Application of Artificial Intelligence in Literature Reviews


Venkata SK1, Velicheti S1, Jamdade V1, Ranganathan S1, Achra M1, Banerjee KK1, Dutta Gupta C1, Happich M2, Barrett A3
1Eli Lilly Services India Private Limited, Bengaluru, India, 2Eli Lilly and Company Limited, Basingstoke, Hampshire, UK, 3Eli Lilly and Company Limited, Bracknell, BRC, UK

OBJECTIVES: The purpose of this study was to evaluate the efficiency of the artificial intelligence (AI) tools of DistillerSR® in conducting critical and resource intensive title-abstract screening (Ti-Ab) in targeted literature reviews (TLR) and systematic literature reviews (SLR).

METHODS: A total of eight TLRs and three SLRs were conducted between February 2021 and June 2023 using ‘DistillerAI’ and ‘Classifiers’, respectively on DistillerSR® platform. The efficiency was assessed in terms of ‘screening burden’ and ‘accuracy’ (false negatives [FN] %). At least 10% of the total citations were manually screened (one review for TLRs and two reviews with an independent conflict resolver for SLRs) from each review and used as a ‘training set’ for AI. In TLRs, DistillerAI uses responses from the training set and provides the likelihood of relevance scores that range from ‘0’ (potential exclusions) to ‘1’ (potential inclusions) for unscreened citations. Whereas in SLRs, classifier (Include/exclude) uses the training set and reviews all unreviewed citations in one of the two-reviewer set. The classifiers are validated using ‘balance score’ and ‘recall score’ (proportion of True positives/negatives vs False positives/negatives).
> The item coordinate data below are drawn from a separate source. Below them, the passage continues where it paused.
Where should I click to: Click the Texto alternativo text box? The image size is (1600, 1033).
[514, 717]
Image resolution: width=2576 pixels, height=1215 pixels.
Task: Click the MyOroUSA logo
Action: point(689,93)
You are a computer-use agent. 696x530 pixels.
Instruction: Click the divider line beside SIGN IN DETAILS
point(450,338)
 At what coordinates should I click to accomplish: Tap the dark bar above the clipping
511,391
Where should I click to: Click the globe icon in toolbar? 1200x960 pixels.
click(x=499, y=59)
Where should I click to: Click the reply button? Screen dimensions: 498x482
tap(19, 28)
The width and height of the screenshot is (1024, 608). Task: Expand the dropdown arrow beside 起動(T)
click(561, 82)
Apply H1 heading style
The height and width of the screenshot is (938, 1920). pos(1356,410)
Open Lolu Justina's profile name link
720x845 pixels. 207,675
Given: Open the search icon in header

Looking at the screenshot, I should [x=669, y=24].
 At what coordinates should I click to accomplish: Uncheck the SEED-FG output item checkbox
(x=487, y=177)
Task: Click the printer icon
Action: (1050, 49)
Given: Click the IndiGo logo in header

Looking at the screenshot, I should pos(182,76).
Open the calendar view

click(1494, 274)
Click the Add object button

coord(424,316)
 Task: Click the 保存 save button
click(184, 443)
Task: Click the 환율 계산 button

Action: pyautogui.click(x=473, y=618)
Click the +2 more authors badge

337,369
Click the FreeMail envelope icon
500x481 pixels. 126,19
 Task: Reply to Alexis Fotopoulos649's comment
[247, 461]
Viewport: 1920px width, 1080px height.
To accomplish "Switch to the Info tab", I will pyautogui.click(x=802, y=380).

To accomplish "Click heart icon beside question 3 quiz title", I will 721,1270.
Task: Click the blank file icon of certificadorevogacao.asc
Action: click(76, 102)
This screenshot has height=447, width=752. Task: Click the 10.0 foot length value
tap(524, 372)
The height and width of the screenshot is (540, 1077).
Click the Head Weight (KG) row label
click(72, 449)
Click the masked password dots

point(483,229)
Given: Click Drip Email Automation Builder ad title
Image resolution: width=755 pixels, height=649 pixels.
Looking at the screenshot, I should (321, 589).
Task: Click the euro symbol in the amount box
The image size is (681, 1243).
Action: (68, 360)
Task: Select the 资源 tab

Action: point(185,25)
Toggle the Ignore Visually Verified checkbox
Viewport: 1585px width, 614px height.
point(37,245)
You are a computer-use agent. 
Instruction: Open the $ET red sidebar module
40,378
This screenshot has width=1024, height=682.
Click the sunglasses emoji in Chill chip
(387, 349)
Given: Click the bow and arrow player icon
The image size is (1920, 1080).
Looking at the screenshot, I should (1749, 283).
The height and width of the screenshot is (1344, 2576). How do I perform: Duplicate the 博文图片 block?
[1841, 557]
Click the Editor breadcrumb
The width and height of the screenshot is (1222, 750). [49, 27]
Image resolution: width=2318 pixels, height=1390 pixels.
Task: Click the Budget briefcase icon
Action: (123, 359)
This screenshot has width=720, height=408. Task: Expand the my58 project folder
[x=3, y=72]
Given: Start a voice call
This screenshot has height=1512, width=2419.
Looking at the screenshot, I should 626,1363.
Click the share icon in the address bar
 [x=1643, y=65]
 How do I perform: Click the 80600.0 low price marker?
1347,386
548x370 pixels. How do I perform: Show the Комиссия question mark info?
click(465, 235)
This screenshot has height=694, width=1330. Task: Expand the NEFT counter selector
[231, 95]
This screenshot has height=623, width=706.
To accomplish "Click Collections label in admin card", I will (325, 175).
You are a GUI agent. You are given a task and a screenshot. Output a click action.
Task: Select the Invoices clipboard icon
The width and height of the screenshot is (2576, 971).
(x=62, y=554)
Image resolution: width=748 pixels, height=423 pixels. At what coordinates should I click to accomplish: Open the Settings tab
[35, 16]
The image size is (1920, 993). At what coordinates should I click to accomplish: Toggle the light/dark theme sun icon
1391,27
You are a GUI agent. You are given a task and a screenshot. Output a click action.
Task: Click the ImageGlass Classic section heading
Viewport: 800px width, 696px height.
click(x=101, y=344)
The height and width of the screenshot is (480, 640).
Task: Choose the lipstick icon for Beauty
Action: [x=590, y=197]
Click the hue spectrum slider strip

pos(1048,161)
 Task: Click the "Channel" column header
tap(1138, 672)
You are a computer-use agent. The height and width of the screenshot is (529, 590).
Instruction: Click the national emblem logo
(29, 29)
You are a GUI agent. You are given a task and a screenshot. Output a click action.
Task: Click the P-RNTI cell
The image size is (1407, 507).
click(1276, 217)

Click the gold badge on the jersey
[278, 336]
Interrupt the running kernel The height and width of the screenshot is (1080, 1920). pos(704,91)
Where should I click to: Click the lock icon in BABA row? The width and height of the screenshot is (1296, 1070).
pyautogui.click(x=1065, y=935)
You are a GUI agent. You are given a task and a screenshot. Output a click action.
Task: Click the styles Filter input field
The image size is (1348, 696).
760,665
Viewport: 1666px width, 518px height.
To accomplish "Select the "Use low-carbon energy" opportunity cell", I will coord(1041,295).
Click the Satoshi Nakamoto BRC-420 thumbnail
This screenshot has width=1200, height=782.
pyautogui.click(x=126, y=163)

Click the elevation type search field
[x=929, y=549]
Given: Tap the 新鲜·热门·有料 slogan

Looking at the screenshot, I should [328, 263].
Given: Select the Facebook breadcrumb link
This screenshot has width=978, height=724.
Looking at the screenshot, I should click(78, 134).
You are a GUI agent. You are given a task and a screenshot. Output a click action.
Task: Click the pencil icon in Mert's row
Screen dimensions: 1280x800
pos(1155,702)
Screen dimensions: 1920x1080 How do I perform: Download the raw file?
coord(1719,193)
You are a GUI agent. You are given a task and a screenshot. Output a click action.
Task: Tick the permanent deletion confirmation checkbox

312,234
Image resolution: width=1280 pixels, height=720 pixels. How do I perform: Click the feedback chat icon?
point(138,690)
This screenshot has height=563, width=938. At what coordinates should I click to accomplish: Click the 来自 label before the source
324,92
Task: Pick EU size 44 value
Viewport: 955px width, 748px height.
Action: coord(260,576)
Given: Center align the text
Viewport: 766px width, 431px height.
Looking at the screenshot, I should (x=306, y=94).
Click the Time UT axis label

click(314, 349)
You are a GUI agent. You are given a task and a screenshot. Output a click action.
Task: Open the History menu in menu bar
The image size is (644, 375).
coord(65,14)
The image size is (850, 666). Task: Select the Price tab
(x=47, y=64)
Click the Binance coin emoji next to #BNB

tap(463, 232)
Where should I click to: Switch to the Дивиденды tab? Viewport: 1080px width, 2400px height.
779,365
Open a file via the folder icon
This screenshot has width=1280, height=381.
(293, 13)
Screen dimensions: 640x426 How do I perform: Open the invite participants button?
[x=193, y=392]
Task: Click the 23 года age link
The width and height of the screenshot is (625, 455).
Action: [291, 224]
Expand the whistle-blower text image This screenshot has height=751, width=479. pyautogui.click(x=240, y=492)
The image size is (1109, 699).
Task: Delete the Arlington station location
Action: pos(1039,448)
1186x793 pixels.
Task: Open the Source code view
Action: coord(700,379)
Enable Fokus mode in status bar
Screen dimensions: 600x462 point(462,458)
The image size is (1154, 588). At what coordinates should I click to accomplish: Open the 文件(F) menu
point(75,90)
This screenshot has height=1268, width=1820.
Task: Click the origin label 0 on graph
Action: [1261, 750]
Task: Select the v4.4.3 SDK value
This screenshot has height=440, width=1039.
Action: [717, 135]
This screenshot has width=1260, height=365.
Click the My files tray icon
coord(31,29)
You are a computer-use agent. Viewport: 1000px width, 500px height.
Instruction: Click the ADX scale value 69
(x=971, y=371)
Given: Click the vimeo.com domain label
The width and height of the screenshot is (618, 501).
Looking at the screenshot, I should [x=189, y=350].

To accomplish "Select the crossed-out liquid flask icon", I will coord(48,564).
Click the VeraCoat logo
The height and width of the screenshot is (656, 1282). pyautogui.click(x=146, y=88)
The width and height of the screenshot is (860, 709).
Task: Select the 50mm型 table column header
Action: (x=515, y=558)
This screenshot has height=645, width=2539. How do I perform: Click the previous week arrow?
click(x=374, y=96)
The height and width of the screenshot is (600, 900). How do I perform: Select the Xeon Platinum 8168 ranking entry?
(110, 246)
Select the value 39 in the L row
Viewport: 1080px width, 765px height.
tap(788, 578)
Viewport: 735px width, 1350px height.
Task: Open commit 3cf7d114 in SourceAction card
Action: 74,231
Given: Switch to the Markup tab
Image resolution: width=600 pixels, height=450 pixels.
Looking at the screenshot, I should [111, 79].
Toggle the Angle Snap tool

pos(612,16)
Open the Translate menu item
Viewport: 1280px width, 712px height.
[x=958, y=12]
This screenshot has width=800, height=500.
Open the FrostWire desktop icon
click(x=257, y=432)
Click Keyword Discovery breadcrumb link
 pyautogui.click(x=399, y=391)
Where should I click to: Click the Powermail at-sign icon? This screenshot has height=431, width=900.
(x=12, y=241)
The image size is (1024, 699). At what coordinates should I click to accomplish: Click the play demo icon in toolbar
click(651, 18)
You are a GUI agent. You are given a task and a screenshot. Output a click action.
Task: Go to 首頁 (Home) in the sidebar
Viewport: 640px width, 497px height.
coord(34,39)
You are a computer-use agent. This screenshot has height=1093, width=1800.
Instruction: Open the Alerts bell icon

RESULTS: Around 37,570 citations were identified from databases across the 11 reviews, out of which 12,464 were manually screened, and 25,106 were AI screened. The median (range) accuracy score across these reviews was 90% (84%-96%) with 1.64% of mean FNs, which was comparable to manual screening. In terms of screening burden, around 67% of human efforts were reduced by applying AI in the Ti-Ab screening.

CONCLUSIONS: AI was found to be an efficient tool for Ti-Ab screening, especially for large reference sets (>5,000). AI simulation tools are useful in prioritizing likely inclusions and exclusions; however, additional quality checks are required to meet rigorous requirements of Health Technology Assessment. Further research is needed around recommendations for optimal integration of AI in literature reviews.

Conference/Value in Health Info

2023-11, ISPOR Europe 2023, Copenhagen, Denmark

Value in Health, Volume 26, Issue 11, S2 (December 2023)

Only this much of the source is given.